Pregnant Grace, along with her younger sister Jory, are sent off to live in a nearby town alone with only an elderly neighbor to watch over them. To complicate matters, 14-year old Jory is feeling the teen urges to break rules, push limits and experiment. Cue Grip, a 25-ish loner who drives the creepiest of vehicles, an ice cream truck, and seems to provide friendship and solace to Jory now beset with the trauma of moving to a new school and living with her zealot sister, who refuses to explain her behavior. Jory becomes increasingly disillusioned with her family's religion (Mom is nowhere to be seen, usually off lying down with a headache), her sister's crazy situation, and her dad's inability to see that things are not going to be "all right." Grip provides sanity for her and more importantly, friendship as she navigates her way through a secular school for which she has no proper clothes and feels like she's been living under a rock for the past 10 years. Now she's exposed to situations all teens eventually seem to face: drinking, drugs, betrayal and sex. Can she ever go back to the protected ways of her family or will she choose a life outside of her father's protection? 

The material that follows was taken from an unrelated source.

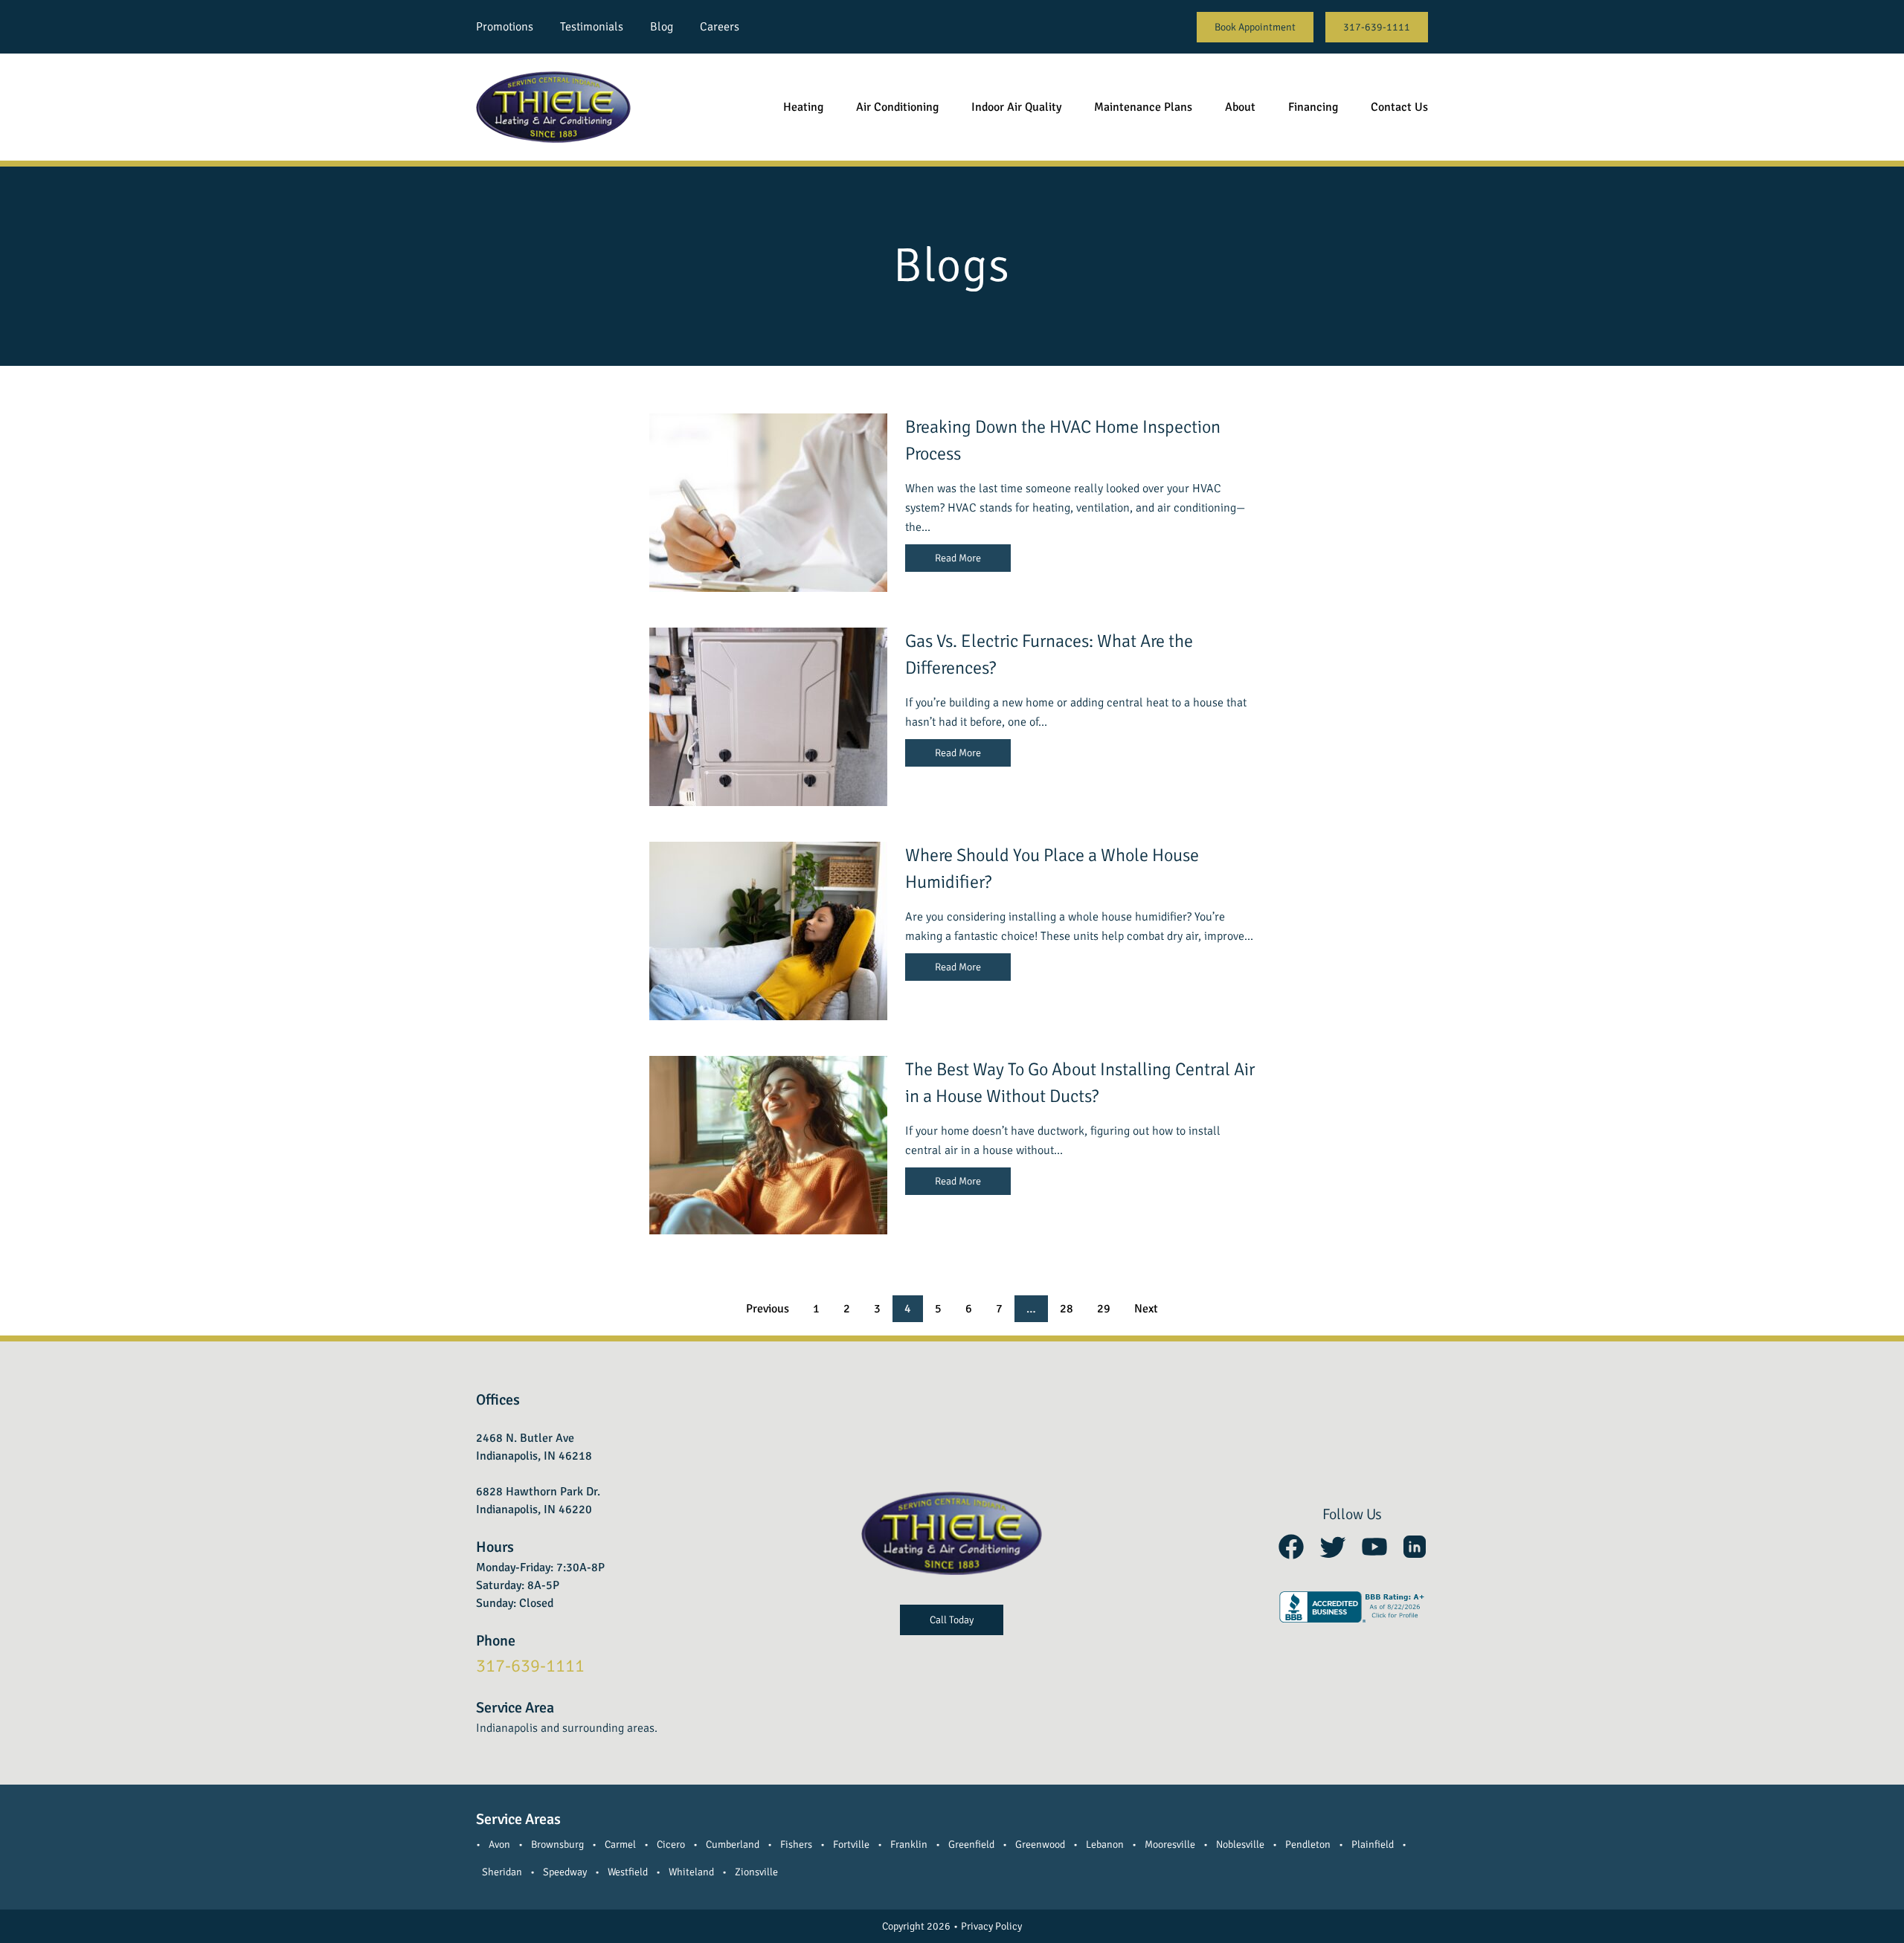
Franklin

Personally, I found this book so engrossing because, while I never experienced the extremes Jory did, there were some parallels to my own life, from the 1969 sea green Chevy Malibu (my sister had one) to the hospital in the book, Good Samaritan, the same name of the hospital where I was born. I like that the story asked hard questions about religious rhetoric, especially when there seems to be an uptick today toward conservatism's least favorable aspects. Feminism sacrificed much to give women a voice and much of traditional patriarchal religion threatens to silence that if we go back. Jory represents the chasm between those two worlds, back in the 1970's. The desire to express yourself pitted against what is or isn't acceptable, according to others. I've been there and have no desire to go back. Regardless of your age, I think you'll find this debut novel an often uncomfortable examination of your own beliefs, or at least open your mind to critical pause, which is what I think every good story should do.